Emulation reclaims its time
January 2, 2009
It's been seven years since HP announced there would be no faster 3000s. Early in the transition era the homesteading advocates in the community pumped up the ideal of an emulator, hardware that would make up for the 3000s which HP would be stripping out of its product lineup. At the time the talk served little more purpose than to give the homesteaders a cause to rally around. The new generation of 3000s was twice as fast as the Series 900 predecessors, fast enough for a good while.
But more than 80 months have passed and computing power requirements have rolled upward. The market learned that the newer generation of 3000s was better connected and faster, but few in number. HP's late delivery of the N-Class and A-Class hampered production. If you needed a faster 3000 than the top-end 900 Series, you hunted for N-Class servers that customers were returning once they migrated.
Now the climate and demand has changed for faster 3000 compute power, but there's no relief from HP on the horizon. Staying with MPE/iX solutions means a customer needs to keep planning for more connectivity and speed. An emulator that can leverage the latest Intel chip designs, rather than flog the familiar PA-RISC architectures of HP, might find a market by next year.

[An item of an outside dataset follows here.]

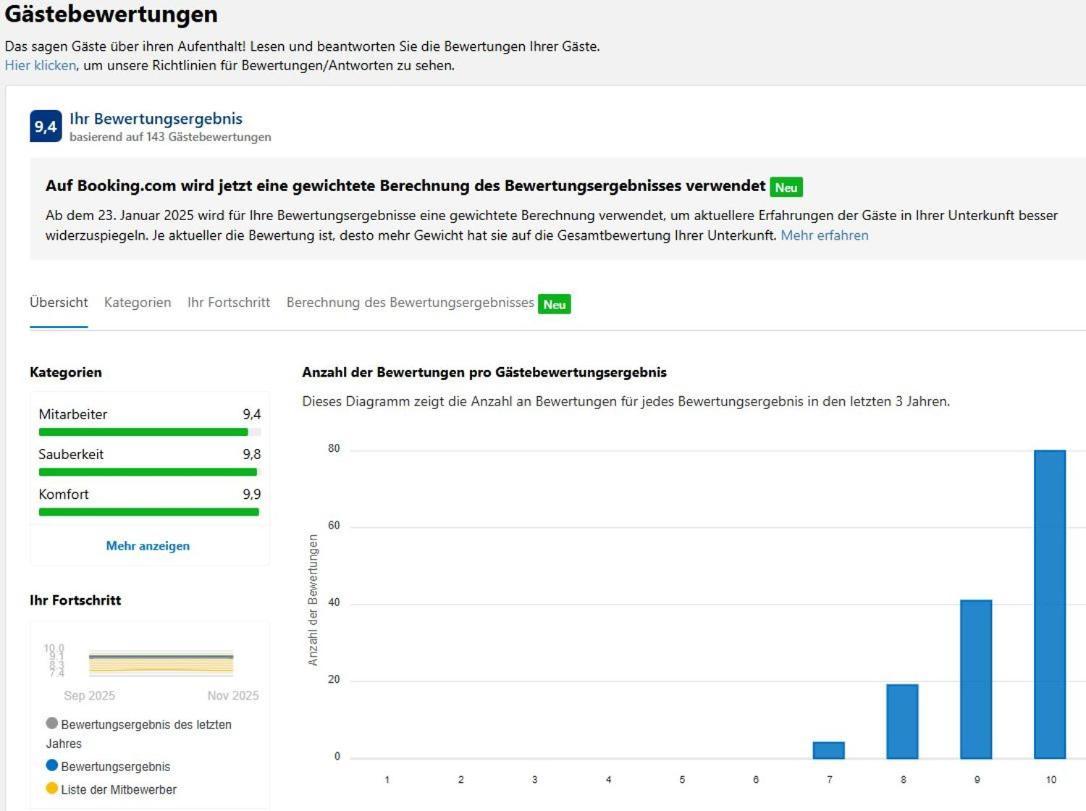Switch to the Kategorien tab
This screenshot has height=811, width=1086.
coord(137,303)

Why next year, rather than, say, 2004? The used 3000s of five years ago ran fast enough to replace MPE/iX systems and justify the investment. Now only a rare, 4-way N-Class offers that kind of power leap. And there's nothing built upon PA-RISC that can network and integrate like an Intel-based server. The irony of that reality is not lost on the 3000 customer, who saw the Intel/HP generation of 3000 first promised, then denied to the community.
Back in the first years of transition the OpenMPE meetings revolved around assembling an emulator coalition. Nobody could make a market out of selling such a product, the community reasoned, if they had to compete with one another.
In time, however, grabbing control of MPE/iX and its prospects overtook emulation on the OpenMPE issues list. Source code licensing was on the list of six key needs for a homesteading community. The challenge was unlike emulation in one significant way: HP held all the cards for the MPE/iX project. PA-RISC, however, was once a hardware standard promoted to the community. HP called the group the Precision RISC Organization and tried to get major hardware makers to adopt the architecture. As a consequence, the specifics of PA-RISC internals are not the top secret that MPE/iX has always been.
Emulator vendors need MPE/iX expertise to make a product of any use to the 3000 market. That's why the likes of Allegro Consultants has been among many discussions of emulators. The consultants there are the hands-down most experienced in PA-RISC, and some have written modules of MPE/iX.
In recent months, the deeper thinkers of the 3000 community have kicked around what a 3000-on-Intel MPE/iX would need to deliver the 3000's business advantages. Roy Brown, a developer of more than 30 years on the platform, said this in October:
The paradigm here must be the PA-RISC machine’s HP 3000 Compatibility Mode (even if HP can’t spell it properly), which let users of Classic systems port them, at the binary level and with the absolute minimum of change, often none, to PA-RISC.
For an MPEmulator to attract existing HP 3000 business users, it must aspire to that level of compatibility, and even if the underlying processes handle things quite differently, the goal must be that every invocation of an openly documented MPE process is accepted, and produces effectively the same results as it would have on a real HP3000.
An emulator vendor can take advantage of what's been built to emulate PA-RISC to make a two-step 3000 emulation product. First, the product must boot up a Linux distro to demonstrate its capabilities. Then a seasoned MPE/iX development team must test the hardware design with MPE/iX tasks to give it HP 3000 capabilities.
The rising tide of value in a 2010 emulator will be interconnectivity. HP will take no more steps to link advanced storage devices and networking protocols to HP 3000s. We're heard no reports of anybody using the SCSI Pass Through driver, one of the last lab projects finished for the 3000, to connect bigger and faster drives to the 3000. But a honking-big Intel-based server which already has those connections ready can deliver more than horsepower to a 3000 homesteader. That kind of emulator delivers the future. With the economy in a stall and migration plans stretched out in some places, selling an emulator to extend a 3000's life looks like a better offer than it did seven years ago.